🤖 AI Summary
This paper addresses the challenge of simultaneously achieving global consistency, local detail fidelity, and prompt alignment in text- and image-guided 3D scene editing. To this end, we propose an adaptive editing framework built upon 3D Gaussian splatting. Our method comprises three stages: (1) precise region localization driven jointly by text and image prompts; (2) adaptive global–local co-optimization to mitigate the Janus problem—i.e., conflicting optimization objectives between global structure and local details; and (3) category-guided regularization combined with diffusion-based image-to-image translation to enhance semantic coherence and texture realism. Extensive experiments demonstrate that our approach outperforms state-of-the-art methods in editing accuracy, visual fidelity, and inference efficiency. It enables high-quality, user-controllable semantic editing of 3D scenes while preserving geometric integrity and appearance consistency across viewpoints.
📝 Abstract
This paper presents GaussEdit, a framework for adaptive 3D scene editing guided by text and image prompts. GaussEdit leverages 3D Gaussian Splatting as its backbone for scene representation, enabling convenient Region of Interest selection and efficient editing through a three-stage process. The first stage involves initializing the 3D Gaussians to ensure high-quality edits.

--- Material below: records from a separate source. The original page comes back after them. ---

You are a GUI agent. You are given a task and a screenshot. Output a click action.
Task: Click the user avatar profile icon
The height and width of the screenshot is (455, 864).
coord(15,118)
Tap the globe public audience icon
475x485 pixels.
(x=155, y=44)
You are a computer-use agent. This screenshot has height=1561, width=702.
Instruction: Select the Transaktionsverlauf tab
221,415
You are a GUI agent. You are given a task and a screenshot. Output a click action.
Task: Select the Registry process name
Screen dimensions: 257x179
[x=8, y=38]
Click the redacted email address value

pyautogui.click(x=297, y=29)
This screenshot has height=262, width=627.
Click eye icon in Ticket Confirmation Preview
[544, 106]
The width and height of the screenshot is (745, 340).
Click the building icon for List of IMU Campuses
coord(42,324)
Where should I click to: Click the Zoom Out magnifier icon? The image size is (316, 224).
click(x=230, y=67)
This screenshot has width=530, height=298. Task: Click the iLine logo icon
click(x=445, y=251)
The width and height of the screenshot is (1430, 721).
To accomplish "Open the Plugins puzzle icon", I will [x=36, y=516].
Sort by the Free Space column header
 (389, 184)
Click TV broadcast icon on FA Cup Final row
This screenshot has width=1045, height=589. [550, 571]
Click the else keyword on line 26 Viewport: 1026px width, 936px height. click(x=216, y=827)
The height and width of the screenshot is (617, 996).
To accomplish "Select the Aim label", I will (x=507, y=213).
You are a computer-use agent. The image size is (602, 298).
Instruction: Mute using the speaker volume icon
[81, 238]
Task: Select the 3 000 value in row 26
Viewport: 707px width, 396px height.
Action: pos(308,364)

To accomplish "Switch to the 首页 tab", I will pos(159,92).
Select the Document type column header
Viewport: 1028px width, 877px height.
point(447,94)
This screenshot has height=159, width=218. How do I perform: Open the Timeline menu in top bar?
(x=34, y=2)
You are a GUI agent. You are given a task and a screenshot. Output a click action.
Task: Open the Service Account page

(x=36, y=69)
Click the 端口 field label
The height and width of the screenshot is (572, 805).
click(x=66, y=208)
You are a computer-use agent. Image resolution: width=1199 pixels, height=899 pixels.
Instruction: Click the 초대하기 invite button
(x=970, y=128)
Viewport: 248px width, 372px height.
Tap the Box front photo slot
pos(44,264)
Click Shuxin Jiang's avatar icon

The second stage employs an Adaptive Global-Local Optimization strategy to balance global scene coherence and detailed local edits and a category-guided regularization technique to alleviate the Janus problem. The final stage enhances the texture of the edited objects using a sophisticated image-to-image synthesis technique, ensuring that the results are visually realistic and align closely with the given prompts. Our experimental results demonstrate that GaussEdit surpasses existing methods in editing accuracy, visual fidelity, and processing speed. By successfully embedding user-specified concepts into 3D scenes, GaussEdit is a powerful tool for detailed and user-driven 3D scene editing, offering significant improvements over traditional methods.